# Task directions
From the records below, extract only the lines running from the line with "Task: Create a new blank document" to the line with "Click the paperclip attachment icon in note", both lines included, reproducing them exactly.

# Records to use
↓
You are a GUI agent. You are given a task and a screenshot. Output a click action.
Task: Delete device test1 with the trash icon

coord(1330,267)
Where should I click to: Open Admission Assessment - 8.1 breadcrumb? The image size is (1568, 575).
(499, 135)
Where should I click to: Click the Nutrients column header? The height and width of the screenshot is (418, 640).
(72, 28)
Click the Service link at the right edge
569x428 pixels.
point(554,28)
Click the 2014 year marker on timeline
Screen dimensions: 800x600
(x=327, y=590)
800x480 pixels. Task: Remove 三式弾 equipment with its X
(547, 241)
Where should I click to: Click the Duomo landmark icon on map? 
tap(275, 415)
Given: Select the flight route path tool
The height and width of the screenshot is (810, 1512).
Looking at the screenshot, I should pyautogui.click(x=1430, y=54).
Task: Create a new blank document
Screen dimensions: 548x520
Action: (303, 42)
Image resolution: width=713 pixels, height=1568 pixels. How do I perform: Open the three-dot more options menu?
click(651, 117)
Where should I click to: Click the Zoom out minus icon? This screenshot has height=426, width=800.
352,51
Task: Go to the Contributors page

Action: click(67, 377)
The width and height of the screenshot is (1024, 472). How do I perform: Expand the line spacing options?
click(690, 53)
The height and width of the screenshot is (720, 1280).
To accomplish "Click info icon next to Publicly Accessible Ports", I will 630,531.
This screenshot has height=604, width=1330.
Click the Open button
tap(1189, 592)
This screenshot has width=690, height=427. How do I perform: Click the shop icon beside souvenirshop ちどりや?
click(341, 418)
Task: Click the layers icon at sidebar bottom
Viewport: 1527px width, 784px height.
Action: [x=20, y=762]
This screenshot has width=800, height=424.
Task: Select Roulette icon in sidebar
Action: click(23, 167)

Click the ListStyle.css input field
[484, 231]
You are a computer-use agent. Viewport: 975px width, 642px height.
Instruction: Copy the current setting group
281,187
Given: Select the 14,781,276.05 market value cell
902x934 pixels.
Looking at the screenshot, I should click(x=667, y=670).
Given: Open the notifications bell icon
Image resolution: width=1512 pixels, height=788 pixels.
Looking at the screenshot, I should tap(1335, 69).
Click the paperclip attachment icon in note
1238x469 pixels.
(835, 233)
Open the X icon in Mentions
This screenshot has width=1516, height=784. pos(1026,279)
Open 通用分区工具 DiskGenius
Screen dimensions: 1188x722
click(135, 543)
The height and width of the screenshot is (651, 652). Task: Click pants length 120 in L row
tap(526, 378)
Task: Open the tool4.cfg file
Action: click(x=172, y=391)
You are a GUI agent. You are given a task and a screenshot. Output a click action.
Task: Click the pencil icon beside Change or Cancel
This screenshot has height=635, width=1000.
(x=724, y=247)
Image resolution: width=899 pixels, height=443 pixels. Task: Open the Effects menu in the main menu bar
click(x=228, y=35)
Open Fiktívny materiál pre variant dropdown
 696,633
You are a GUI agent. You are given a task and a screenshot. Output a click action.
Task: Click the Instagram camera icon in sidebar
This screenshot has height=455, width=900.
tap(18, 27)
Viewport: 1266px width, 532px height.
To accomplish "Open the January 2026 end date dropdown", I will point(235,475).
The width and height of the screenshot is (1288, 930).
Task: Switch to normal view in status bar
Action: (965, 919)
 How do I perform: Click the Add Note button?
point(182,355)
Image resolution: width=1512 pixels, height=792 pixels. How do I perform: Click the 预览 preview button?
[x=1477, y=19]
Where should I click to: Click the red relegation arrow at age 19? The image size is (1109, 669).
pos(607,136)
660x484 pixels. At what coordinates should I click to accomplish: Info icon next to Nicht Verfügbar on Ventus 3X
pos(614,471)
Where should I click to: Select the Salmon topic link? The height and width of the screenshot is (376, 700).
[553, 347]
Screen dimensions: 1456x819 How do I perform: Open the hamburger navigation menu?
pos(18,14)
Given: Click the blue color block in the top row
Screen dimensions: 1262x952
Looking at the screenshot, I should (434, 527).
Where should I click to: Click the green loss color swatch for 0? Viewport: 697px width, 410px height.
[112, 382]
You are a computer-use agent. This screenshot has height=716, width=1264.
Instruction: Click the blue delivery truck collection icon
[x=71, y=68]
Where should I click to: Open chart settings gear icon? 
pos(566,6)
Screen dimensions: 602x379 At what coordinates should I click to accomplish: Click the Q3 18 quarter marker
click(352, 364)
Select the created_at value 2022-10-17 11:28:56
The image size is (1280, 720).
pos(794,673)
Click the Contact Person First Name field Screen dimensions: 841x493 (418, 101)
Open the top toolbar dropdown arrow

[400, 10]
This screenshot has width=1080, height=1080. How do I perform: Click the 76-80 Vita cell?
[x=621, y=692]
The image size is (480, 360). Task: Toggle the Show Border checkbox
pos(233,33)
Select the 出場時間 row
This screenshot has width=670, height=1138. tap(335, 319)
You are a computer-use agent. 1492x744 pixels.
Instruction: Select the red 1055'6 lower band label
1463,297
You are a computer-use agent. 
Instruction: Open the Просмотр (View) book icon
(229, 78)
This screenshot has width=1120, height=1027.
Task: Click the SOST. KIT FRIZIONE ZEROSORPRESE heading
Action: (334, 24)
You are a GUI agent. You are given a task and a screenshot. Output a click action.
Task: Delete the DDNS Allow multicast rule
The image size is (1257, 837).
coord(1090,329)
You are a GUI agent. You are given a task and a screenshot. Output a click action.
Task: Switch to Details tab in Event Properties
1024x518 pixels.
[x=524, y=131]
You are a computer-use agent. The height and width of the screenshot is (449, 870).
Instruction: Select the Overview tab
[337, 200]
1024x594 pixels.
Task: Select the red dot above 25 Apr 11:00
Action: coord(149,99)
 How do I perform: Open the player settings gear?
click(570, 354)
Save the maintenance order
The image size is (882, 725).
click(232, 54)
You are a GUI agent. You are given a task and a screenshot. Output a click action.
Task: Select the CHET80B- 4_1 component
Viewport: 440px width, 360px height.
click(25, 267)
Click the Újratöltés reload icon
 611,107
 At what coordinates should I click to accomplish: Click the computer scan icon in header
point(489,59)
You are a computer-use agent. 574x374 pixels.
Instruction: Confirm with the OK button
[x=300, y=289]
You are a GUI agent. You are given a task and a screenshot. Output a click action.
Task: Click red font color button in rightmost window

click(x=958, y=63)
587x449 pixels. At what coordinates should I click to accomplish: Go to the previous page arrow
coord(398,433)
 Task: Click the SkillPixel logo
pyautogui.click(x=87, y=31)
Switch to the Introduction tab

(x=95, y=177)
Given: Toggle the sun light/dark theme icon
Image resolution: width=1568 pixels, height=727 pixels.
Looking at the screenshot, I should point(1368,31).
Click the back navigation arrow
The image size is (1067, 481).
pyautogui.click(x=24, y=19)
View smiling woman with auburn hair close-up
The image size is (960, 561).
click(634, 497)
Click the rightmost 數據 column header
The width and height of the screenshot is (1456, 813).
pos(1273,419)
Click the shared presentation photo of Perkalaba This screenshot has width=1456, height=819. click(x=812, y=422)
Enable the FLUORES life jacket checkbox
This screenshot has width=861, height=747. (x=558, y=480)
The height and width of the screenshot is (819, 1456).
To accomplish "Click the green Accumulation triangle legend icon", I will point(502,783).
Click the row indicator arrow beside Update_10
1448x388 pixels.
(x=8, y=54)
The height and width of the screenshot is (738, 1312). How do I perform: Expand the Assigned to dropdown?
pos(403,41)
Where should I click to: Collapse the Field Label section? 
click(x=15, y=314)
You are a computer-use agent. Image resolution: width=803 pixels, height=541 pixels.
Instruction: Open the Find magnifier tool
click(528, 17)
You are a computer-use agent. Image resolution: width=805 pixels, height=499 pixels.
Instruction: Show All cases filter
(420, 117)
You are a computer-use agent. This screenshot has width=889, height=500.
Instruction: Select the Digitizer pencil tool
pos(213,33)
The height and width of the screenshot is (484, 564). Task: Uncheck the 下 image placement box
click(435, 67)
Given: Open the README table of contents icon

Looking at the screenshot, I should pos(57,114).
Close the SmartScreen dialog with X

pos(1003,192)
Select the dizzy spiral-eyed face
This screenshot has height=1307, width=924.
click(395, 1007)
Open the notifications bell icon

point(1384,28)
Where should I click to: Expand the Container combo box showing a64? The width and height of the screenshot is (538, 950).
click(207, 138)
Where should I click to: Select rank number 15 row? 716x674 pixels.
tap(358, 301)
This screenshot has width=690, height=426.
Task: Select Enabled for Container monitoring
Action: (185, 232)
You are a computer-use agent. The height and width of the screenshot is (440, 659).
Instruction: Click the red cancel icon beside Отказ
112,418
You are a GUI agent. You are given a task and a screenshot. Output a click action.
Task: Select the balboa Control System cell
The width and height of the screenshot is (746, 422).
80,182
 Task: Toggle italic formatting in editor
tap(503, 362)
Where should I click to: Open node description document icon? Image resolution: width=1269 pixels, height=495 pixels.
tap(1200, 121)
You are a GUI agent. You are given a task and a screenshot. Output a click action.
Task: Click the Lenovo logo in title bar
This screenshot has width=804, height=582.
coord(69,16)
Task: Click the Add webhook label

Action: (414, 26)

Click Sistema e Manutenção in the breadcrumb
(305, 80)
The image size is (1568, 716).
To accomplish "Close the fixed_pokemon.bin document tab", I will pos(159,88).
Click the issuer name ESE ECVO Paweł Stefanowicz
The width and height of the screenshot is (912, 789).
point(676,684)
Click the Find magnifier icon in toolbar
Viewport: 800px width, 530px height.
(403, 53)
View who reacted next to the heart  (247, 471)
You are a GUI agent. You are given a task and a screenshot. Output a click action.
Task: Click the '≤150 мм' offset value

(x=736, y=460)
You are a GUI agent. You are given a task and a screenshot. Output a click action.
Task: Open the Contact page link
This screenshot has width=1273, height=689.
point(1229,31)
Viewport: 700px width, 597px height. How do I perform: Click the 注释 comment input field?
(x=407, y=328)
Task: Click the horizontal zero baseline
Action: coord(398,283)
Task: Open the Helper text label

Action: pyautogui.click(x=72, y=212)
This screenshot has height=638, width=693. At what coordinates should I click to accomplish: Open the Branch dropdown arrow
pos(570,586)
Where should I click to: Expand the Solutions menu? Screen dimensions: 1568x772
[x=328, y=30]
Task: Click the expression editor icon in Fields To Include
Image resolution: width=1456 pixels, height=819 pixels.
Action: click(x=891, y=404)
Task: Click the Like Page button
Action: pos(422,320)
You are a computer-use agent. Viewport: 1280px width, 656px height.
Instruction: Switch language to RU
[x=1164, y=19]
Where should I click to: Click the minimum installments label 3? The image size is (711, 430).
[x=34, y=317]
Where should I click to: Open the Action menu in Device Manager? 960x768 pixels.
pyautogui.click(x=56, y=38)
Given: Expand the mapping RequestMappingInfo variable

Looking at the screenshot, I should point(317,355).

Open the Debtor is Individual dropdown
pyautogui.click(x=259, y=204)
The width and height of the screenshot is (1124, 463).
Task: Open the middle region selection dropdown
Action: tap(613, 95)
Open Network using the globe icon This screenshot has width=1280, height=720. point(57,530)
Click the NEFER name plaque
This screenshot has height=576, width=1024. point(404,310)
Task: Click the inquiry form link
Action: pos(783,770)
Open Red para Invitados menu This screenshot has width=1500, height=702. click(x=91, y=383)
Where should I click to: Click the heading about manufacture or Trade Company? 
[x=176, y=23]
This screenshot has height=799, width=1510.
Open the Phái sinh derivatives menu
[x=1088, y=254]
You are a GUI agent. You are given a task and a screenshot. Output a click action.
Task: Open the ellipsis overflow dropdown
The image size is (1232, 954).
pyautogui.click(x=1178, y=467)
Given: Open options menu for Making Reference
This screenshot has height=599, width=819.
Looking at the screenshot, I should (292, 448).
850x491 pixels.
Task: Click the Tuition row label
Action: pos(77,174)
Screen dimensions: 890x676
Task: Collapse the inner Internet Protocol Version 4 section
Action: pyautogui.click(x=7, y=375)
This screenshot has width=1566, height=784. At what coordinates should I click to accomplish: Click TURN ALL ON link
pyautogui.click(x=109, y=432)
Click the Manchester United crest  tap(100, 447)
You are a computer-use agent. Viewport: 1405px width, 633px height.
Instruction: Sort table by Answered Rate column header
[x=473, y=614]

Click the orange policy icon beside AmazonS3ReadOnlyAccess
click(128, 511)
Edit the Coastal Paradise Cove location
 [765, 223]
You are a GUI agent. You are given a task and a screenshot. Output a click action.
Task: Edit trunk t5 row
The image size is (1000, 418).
↑
# Solution to this exercise
Task: Create a new blank document
Screen dimensions: 548x520
Action: (303, 42)
Image resolution: width=713 pixels, height=1568 pixels. How do I perform: Open the three-dot more options menu?
click(651, 117)
Where should I click to: Click the Zoom out minus icon? This screenshot has height=426, width=800.
352,51
Task: Go to the Contributors page

Action: click(67, 377)
The width and height of the screenshot is (1024, 472). How do I perform: Expand the line spacing options?
click(690, 53)
The height and width of the screenshot is (720, 1280).
To accomplish "Click info icon next to Publicly Accessible Ports", I will 630,531.
This screenshot has height=604, width=1330.
Click the Open button
tap(1189, 592)
This screenshot has width=690, height=427. How do I perform: Click the shop icon beside souvenirshop ちどりや?
click(341, 418)
Task: Click the layers icon at sidebar bottom
Viewport: 1527px width, 784px height.
Action: [x=20, y=762]
This screenshot has width=800, height=424.
Task: Select Roulette icon in sidebar
Action: click(23, 167)

Click the ListStyle.css input field
[484, 231]
You are a computer-use agent. Viewport: 975px width, 642px height.
Instruction: Copy the current setting group
281,187
Given: Select the 14,781,276.05 market value cell
902x934 pixels.
Looking at the screenshot, I should click(x=667, y=670).
Given: Open the notifications bell icon
Image resolution: width=1512 pixels, height=788 pixels.
Looking at the screenshot, I should tap(1335, 69).
Click the paperclip attachment icon in note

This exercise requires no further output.